(Stored items)
⁂

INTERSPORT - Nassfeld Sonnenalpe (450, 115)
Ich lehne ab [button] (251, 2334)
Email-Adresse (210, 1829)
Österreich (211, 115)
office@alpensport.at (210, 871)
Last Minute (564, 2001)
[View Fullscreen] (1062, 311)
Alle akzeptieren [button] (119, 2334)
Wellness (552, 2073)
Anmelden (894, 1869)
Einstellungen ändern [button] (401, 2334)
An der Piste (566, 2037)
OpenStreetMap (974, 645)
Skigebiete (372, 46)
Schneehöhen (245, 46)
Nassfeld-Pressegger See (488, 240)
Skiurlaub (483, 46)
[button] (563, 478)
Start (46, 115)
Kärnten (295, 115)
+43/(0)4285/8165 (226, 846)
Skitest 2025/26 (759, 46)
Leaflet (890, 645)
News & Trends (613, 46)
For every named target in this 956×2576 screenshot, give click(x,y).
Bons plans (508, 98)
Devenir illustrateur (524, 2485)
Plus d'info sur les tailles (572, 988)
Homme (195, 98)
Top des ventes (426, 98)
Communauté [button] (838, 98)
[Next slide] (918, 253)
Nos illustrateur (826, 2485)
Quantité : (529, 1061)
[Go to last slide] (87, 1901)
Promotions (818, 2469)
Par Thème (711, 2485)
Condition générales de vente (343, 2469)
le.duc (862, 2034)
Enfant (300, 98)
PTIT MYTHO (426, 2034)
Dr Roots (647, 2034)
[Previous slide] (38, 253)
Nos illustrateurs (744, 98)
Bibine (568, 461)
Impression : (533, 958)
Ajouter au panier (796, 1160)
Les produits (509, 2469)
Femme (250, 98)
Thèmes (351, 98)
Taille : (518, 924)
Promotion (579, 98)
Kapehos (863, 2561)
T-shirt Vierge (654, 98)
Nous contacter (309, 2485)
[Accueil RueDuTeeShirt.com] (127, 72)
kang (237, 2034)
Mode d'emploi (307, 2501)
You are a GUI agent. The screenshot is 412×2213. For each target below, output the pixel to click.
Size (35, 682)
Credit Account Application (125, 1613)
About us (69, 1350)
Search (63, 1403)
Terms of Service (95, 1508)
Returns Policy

⁂

**Action item:** Set down the data above once more so that nothing differs from the original.

**Exercise response:**
INTERSPORT - Nassfeld Sonnenalpe (450, 115)
Ich lehne ab [button] (251, 2334)
Email-Adresse (210, 1829)
Österreich (211, 115)
office@alpensport.at (210, 871)
Last Minute (564, 2001)
[View Fullscreen] (1062, 311)
Alle akzeptieren [button] (119, 2334)
Wellness (552, 2073)
Anmelden (894, 1869)
Einstellungen ändern [button] (401, 2334)
An der Piste (566, 2037)
OpenStreetMap (974, 645)
Skigebiete (372, 46)
Schneehöhen (245, 46)
Nassfeld-Pressegger See (488, 240)
Skiurlaub (483, 46)
[button] (563, 478)
Start (46, 115)
Kärnten (295, 115)
+43/(0)4285/8165 (226, 846)
Skitest 2025/26 (759, 46)
Leaflet (890, 645)
News & Trends (613, 46)
For every named target in this 956×2576 screenshot, give click(x,y).
Bons plans (508, 98)
Devenir illustrateur (524, 2485)
Plus d'info sur les tailles (572, 988)
Homme (195, 98)
Top des ventes (426, 98)
Communauté [button] (838, 98)
[Next slide] (918, 253)
Nos illustrateur (826, 2485)
Quantité : (529, 1061)
[Go to last slide] (87, 1901)
Promotions (818, 2469)
Par Thème (711, 2485)
Condition générales de vente (343, 2469)
le.duc (862, 2034)
Enfant (300, 98)
PTIT MYTHO (426, 2034)
Dr Roots (647, 2034)
[Previous slide] (38, 253)
Nos illustrateurs (744, 98)
Bibine (568, 461)
Impression : (533, 958)
Ajouter au panier (796, 1160)
Les produits (509, 2469)
Femme (250, 98)
Thèmes (351, 98)
Taille : (518, 924)
Promotion (579, 98)
Kapehos (863, 2561)
T-shirt Vierge (654, 98)
Nous contacter (309, 2485)
[Accueil RueDuTeeShirt.com] (127, 72)
kang (237, 2034)
Mode d'emploi (307, 2501)
You are a GUI agent. The screenshot is 412×2213. For each target below, output the pixel to click.
Size (35, 682)
Credit Account Application (125, 1613)
About us (69, 1350)
Search (63, 1403)
Terms of Service (95, 1508)
Returns Policy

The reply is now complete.